> **Given records**
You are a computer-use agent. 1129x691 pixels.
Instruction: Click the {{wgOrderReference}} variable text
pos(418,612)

---

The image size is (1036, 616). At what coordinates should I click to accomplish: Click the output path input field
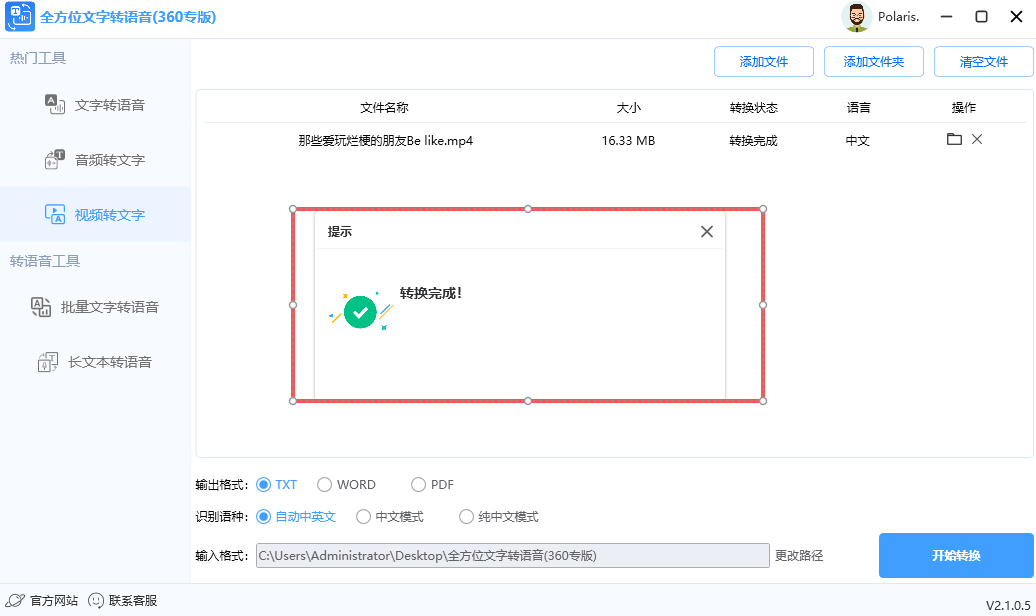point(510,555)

---

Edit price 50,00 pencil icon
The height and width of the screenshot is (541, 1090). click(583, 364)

> **Stated exercise**
Starting at the line that contains "You are a computer-use" and ending at the line that contains "pos(418,612)", give those lines again with "variable" switched to "placeholder" and everything else unchanged.

> **Solution**
You are a computer-use agent. 1129x691 pixels.
Instruction: Click the {{wgOrderReference}} placeholder text
pos(418,612)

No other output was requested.